Marketing and animal welfare: key to success
Farmer's Weekly|April 22 & 29, 2022 - Double Issue
Innovative marketing and customer relationships are essential to a modern piggery, says Shaun Mockford of Mockford Farms in Limpopo. He spoke to Magda du Toit about running a superior pig production operation.
Magda du Toit
Marketing and animal welfare: key to success

FAST FACTS

Mockford Farms was started in 1956, and began intensive pig farming in 1970.

The farm covers just under 2 000ha. In addition to running a piggery, brothers Shaun and Brad Mockford also plant maize and lucerne.

They place strong emphasis on modern marketing methods and the welfare of their animals.

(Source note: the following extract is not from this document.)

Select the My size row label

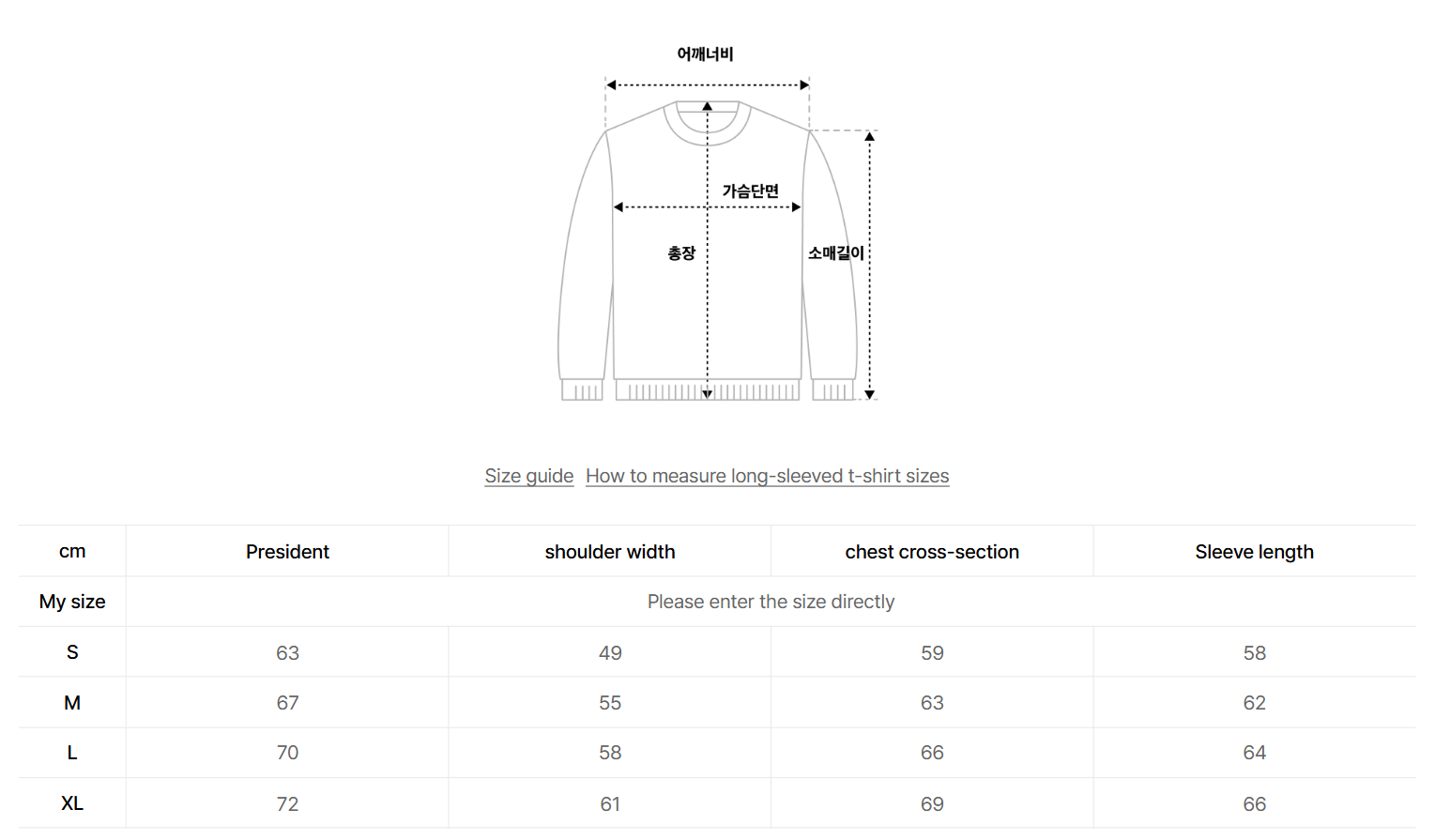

Worldwide, rising public concern about animal welfare and the W ethical rearing of livestock has placed increasing responsibility on the agriculture sector. Today's consumers want to know more about the product they buy, particularly where it comes from (traceability) and how it was produced. These demands necessitate that farmers revise their production methods and standards, and this often places a serious constraint on profitability.

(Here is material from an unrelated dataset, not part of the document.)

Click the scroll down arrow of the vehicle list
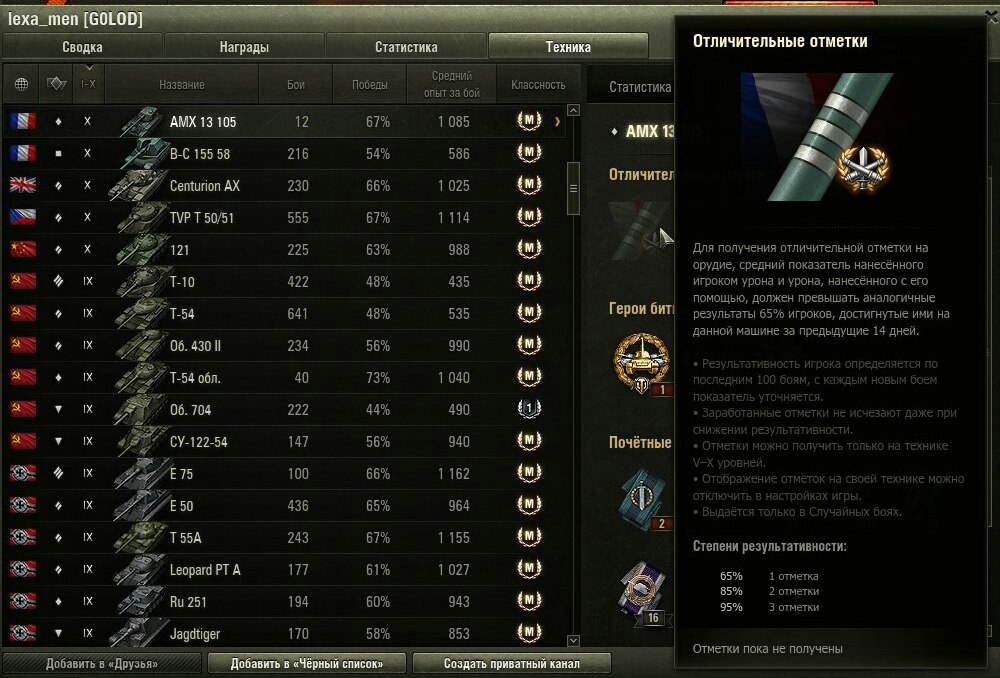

In addition to these challenges, South African pig producers have to cope with an increase in labour and energy costs as well as unstable power supply.

DIRECT MARKETING

To remain profitable, some farmers are shortening the value chain by eliminating the middleman and selling directly to consumers at farmers' markets, over the Internet, or by vertically expanding into the value chain by opening retail shops, according to Shaun Mockford, a partner with his brother Brad in Mockford Farms, near Polokwane in Limpopo.

Mockford is also president of the Pig Breeders' Society of South Africa and an executive council member of the South African Pork Producers' Organisation (SAPPO).

"We have excellent pork producers in South Africa. The challenge is to increase per capita pork consumption. It's necessary to improve the way we present our product and improve the eating experience of the consumer." The Mockford family recently opened the doors of its own farm-to-fork retail shop, The Flying Pig, in Polokwane.